The French president has reversed a decade of defence budget cuts by approving nearly €300bn in military spending by 2025, as he pushes for military service to be compulsory.

The pledge comes as Emmanuel Macron has promised to lift defence spending to 2% of gross domestic product, from 1.7% last year.

The budget is set to rise by €1.7bn annually until 2022 and €3bn thereafter. The government has already announced a 5.6% increase in spending, to €34.4bn, for this year.

Macron said last month that his new ‘universal national service’ would include an obligatory period of between three and six months for all young people.

The compulsory service was scrapped nearly two decades ago. The government has said it wants to trial the scheme from 2019.

Between 600,000 and 800,000 young people would face military training a year and spend a month with the armed forces. But how this will be funded has not been announced.
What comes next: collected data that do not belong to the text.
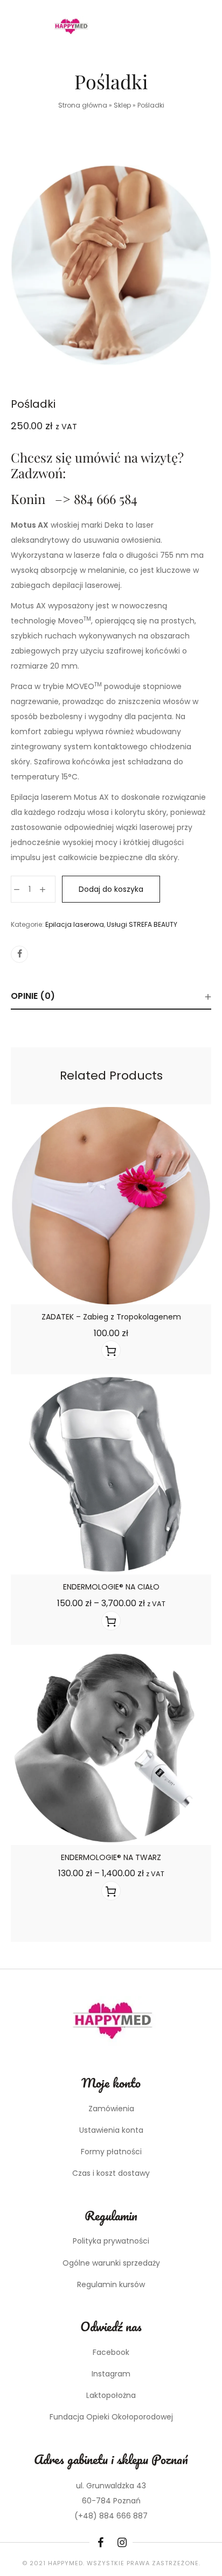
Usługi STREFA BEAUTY (142, 924)
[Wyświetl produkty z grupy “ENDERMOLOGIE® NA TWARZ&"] (111, 1890)
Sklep (122, 105)
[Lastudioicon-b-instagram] (122, 2542)
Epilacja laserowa (74, 924)
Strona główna (82, 105)
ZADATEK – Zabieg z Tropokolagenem (111, 1316)
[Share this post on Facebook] (19, 954)
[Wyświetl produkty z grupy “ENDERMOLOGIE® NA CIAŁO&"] (111, 1620)
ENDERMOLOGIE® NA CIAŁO (111, 1586)
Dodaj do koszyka (111, 889)
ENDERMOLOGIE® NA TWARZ (111, 1857)
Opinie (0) (33, 996)
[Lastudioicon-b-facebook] (100, 2542)
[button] (111, 1350)
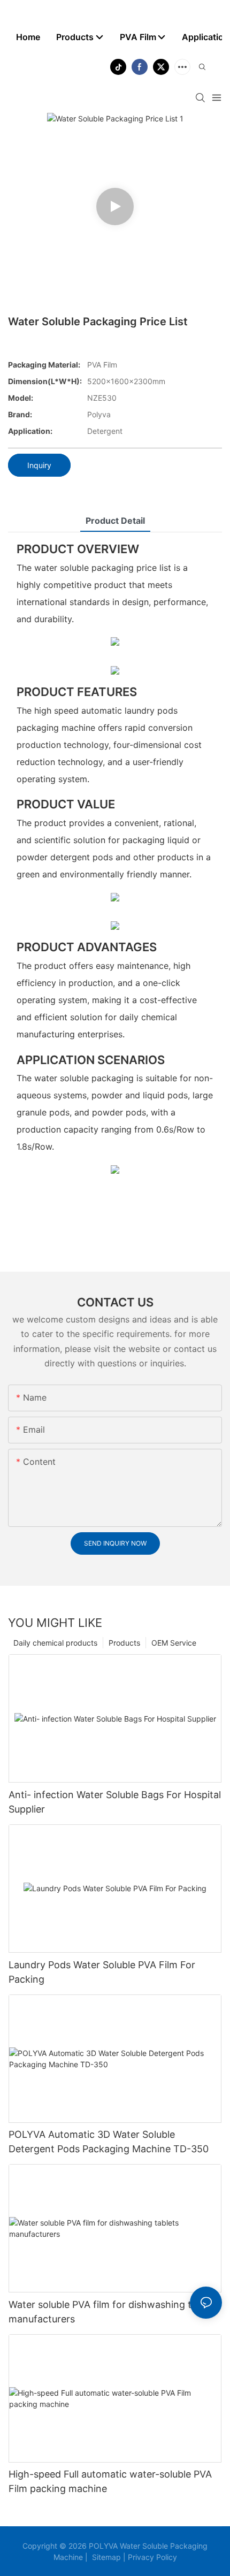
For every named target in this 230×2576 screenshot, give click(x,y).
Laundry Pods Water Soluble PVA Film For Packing (102, 1972)
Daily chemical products (55, 1642)
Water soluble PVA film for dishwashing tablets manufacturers (114, 2312)
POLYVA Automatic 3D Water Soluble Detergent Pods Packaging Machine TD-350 (109, 2141)
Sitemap (105, 2557)
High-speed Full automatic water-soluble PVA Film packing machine (110, 2481)
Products (124, 1642)
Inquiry (39, 465)
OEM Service (173, 1642)
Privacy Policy (151, 2557)
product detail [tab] (115, 520)
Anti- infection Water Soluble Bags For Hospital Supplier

According to the Economist, recent estimates suggested that the cost of building 18 regional centres across the country, to take in 4,500 young people for a month at a time, would cost about €3.6bn. 

The spending announcement comes in the midst of tension in the Middle East and pressure on NATO members from president Donald Trump to put more money into their armed forced.

By 2025, it is expected that about 6,000 jobs will be added to the military, including 3,000 in cyber security and intelligence services, according to the French government.

About 60,000 jobs were cut between 2005 and 2015 after Islamist extremists began to target France with a number of terror attacks.